The Happiest Baby on the Block:
The first couple months of a baby's life is like a "4th Trimester" as they transition from the womb to the world. They desire an environment similar to inside their mother's womb. Here's Dr. Karp's 5 S's to help your new baby to be happier:
1. SUCKING - Newborns have a great need to suck, so nursing of course and pacifiers.
2. SWINGING - Similar to the womb experience, babies often love the motion of swinging side to side, riding in the car, walking the room with a parent, and rocking. Our motor swing has been a complete life saver!
3. SHUSHING - White noise machines or cds, "ssshhhh"ing loudly, vacuuming, turning on a fan can all be soothing.

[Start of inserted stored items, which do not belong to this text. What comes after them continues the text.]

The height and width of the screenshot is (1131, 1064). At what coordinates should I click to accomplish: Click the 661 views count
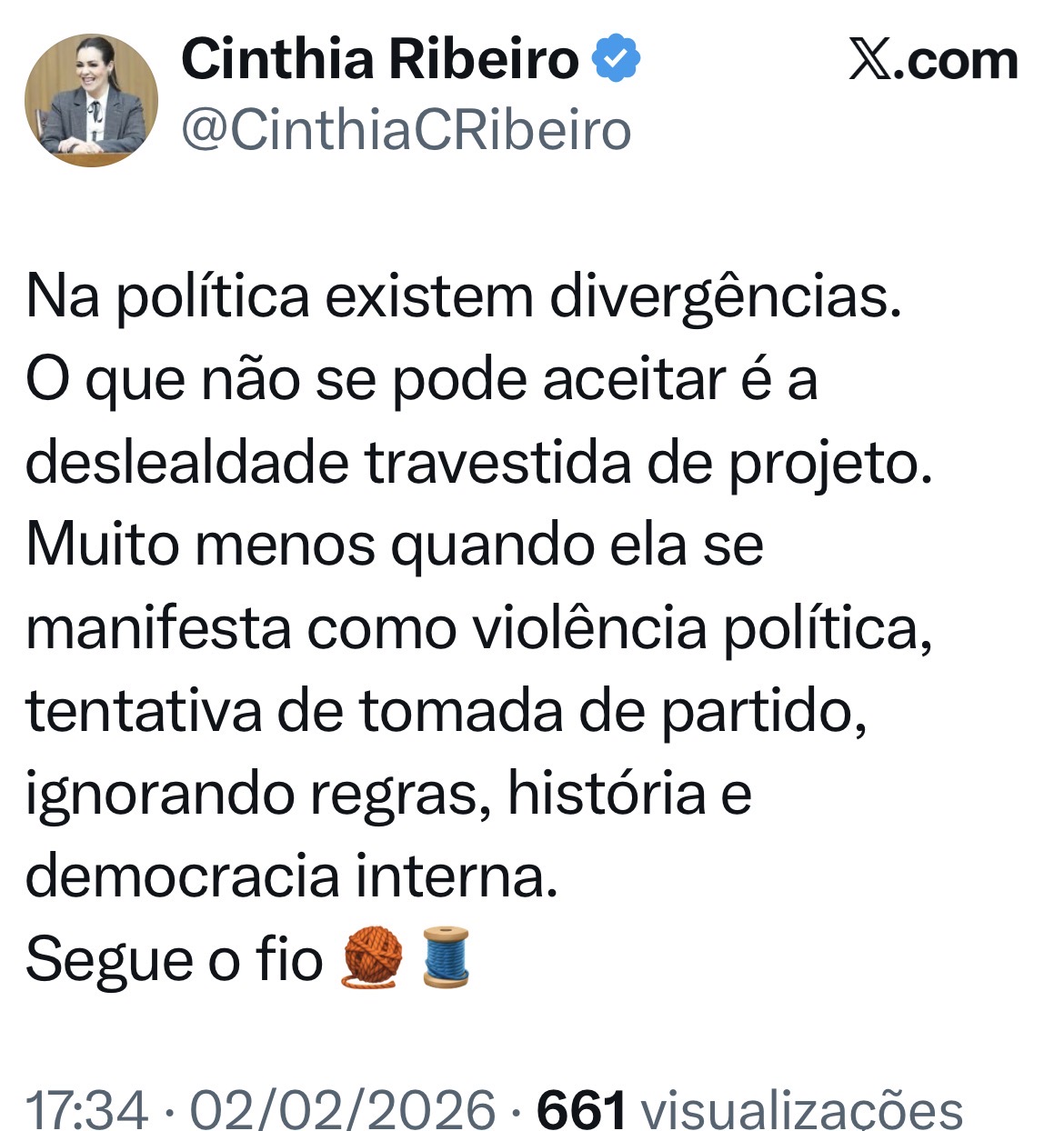582,1110
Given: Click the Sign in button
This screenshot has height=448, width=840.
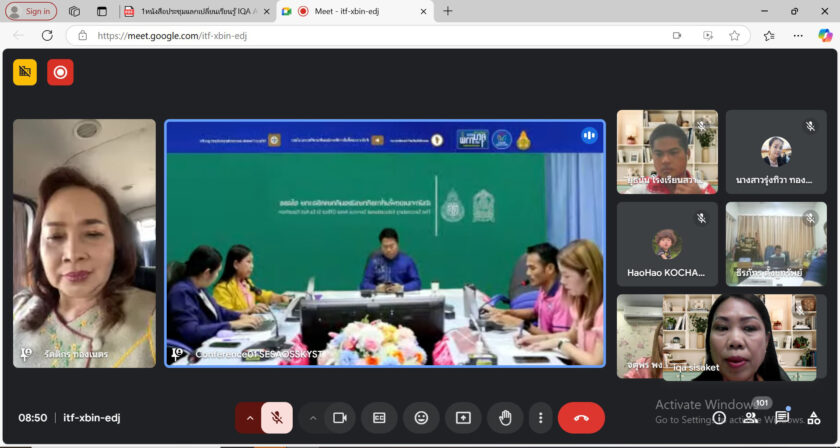Looking at the screenshot, I should [31, 11].
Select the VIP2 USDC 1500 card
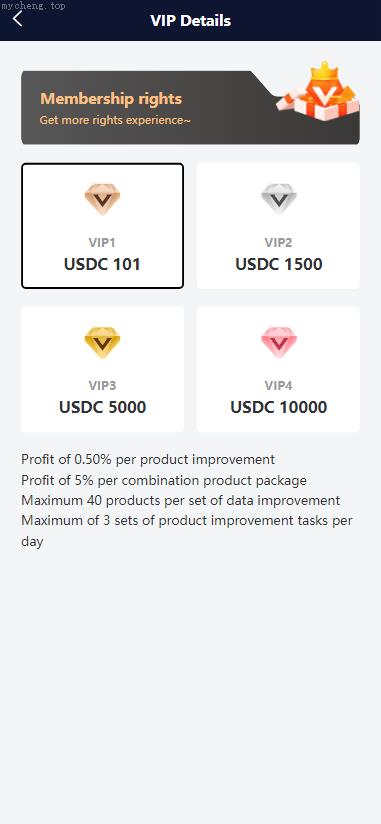This screenshot has width=381, height=824. 279,225
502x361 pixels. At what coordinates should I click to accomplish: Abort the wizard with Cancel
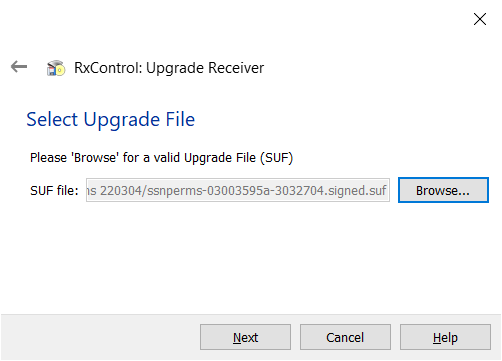coord(345,337)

4. SIDE/STOMACH position - Holding your baby on the left side to aid in digestion or holding the baby on her stomach to provide support. Being held on their back often causes babies to startle. Once a baby is calmed down and sleeping, they can then safely be put on their back for sleeping.
5. SWADDLING -
Baby Wise's "flexible routine" of PDF (Parent-Directed Feeding) is the center point between strict clock-feeding on one extreme and demand feeding/child-led feeding at the other. PDF provides tools to recognize and assess 2 potential problems with infant feeding: a) A child who feeds often, such as every hour, may not be getting the rich hind milk. And b) When the cue is not present, the clock serves as a guide to ensure that too much time does not elapse between feedings (like if a baby is sick or is doing his longer sleeping stretches during the day instead of at night).

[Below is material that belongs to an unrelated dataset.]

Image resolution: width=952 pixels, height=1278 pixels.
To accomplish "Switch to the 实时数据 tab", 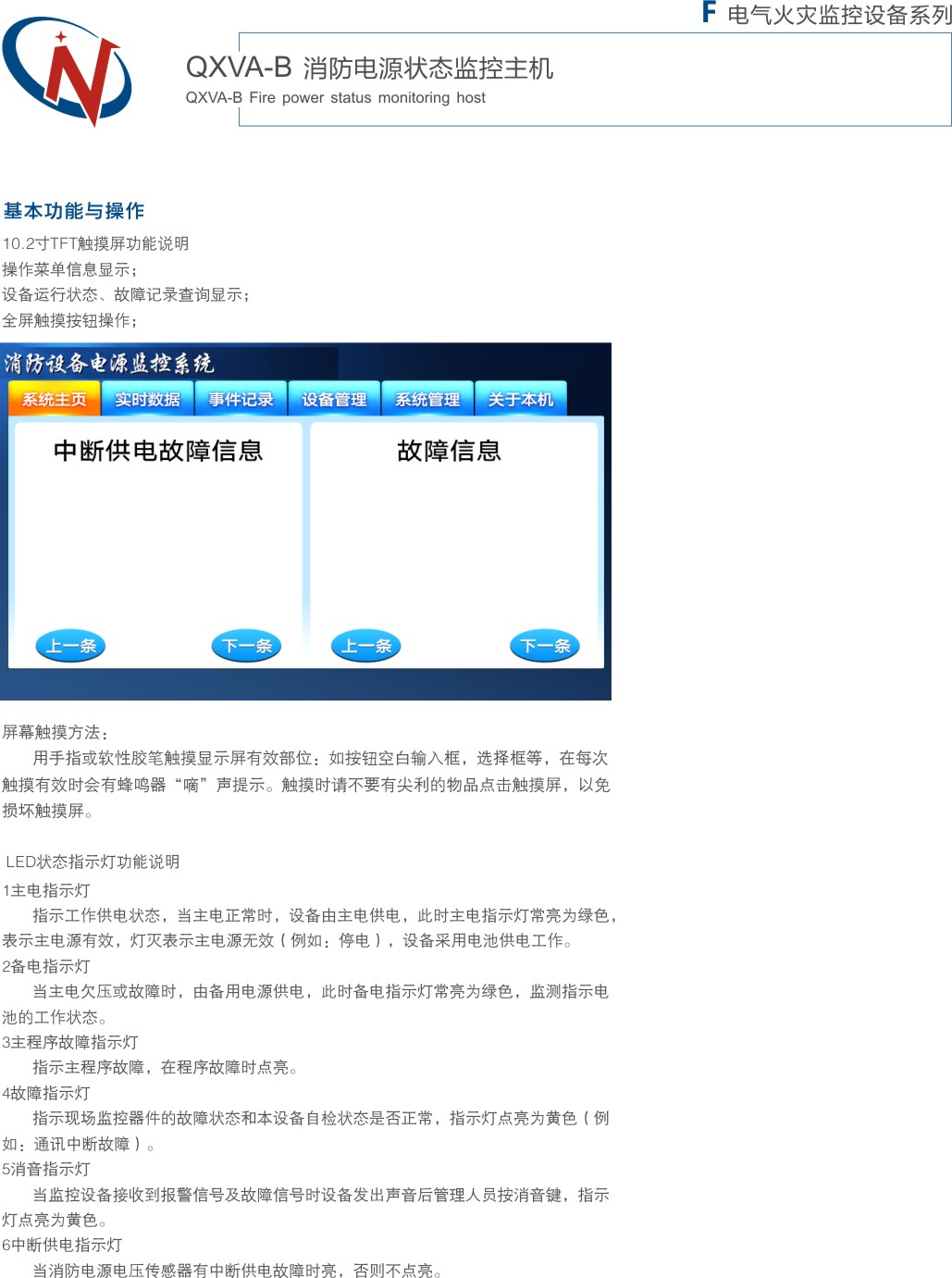I will 147,399.
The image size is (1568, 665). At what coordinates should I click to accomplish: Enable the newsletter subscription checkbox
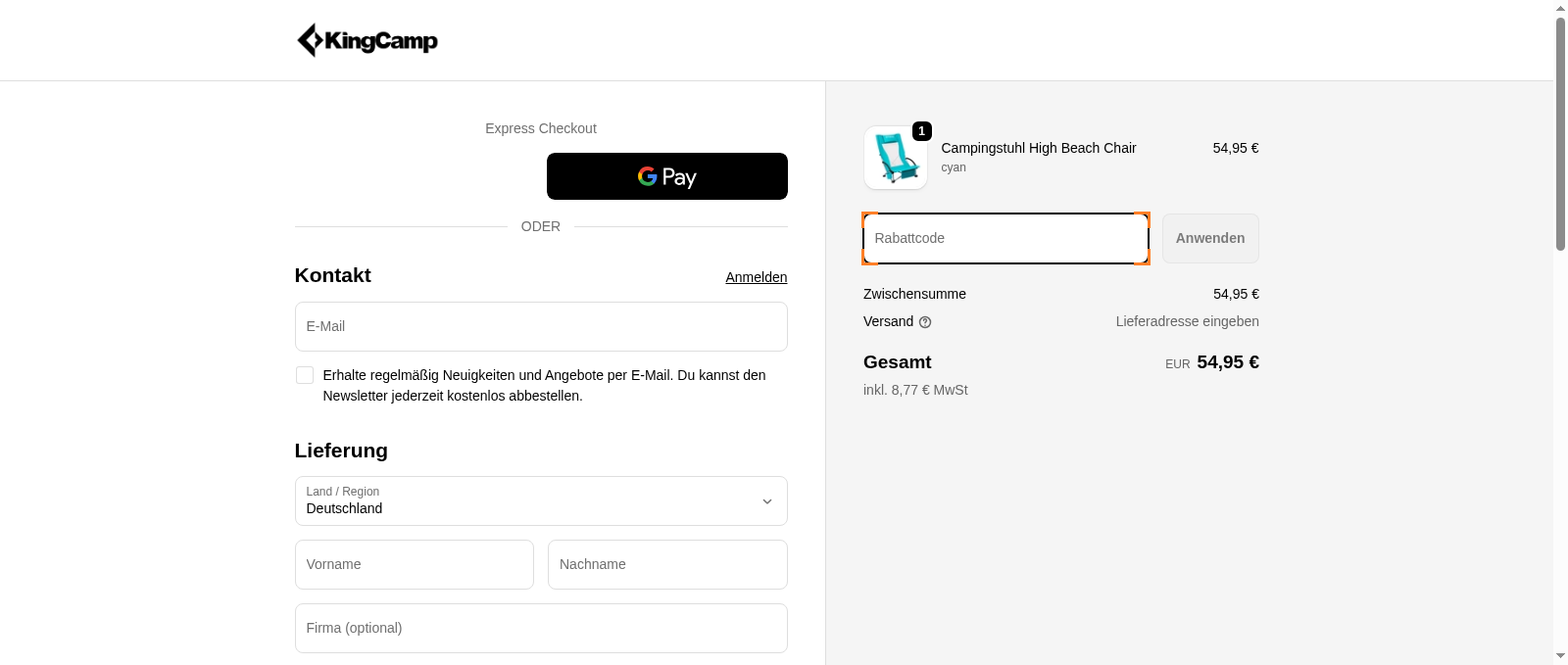click(305, 375)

For the first 7-10 days, don't look at the clock but rather focus on one thing --> getting a FULL feeding at each feeding - no snacking. This often naturally falls into a predictable 2.5-3 hour routine. But you do have to work on keeping your baby awake at each feeding since they are usually sleepy. Average 8-10 feedings in 24-hour period
Normal Weight-Gain Guide:
Birth-2 weeks: Regain birth weight plus
2 weeks-3 months: 2 lbs. per month or 1 oz. per day
4-6 months: 1 lb. per month or 1/2 oz. per day
6 months: doubles birth weight
1 year: 2.5-3 times birth weight
Structured Routine - E.A.S.Y
Think of it as a recurring period more or less 3 hours long, in which each of the following segments occurs in this order:
E - Eating. A normal baby, weighing 6 lbs. or more, can go 2.5-3 hours until the next feed.

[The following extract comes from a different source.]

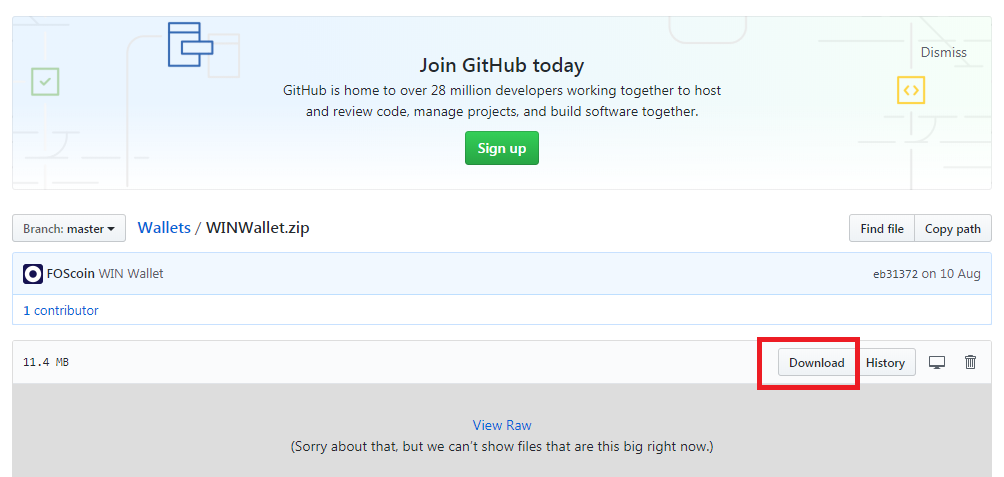View the file History

point(885,362)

A - Activity. Sometimes this is as simple as changing a diaper.
S - Sleeping. Takes 15-20 minutes to fall asleep. Put baby down drowsy and soothed but still awake. Put him down once you have met his needs. The author never leaves a screaming baby, but she does put baby down the minute he's calm.
Y - You. Take care of yourself and possibly rest. [And what if you have other kids? :)]
Storing Breast Milk:
- Freshly expressed breast milk should be placed in the fridge immediately and stored for no longer than 3 days.
- You can freeze breast milk up to 6 months, but by then your baby's needs are different. The miracle of breast milk is that the composition changes as your baby grows.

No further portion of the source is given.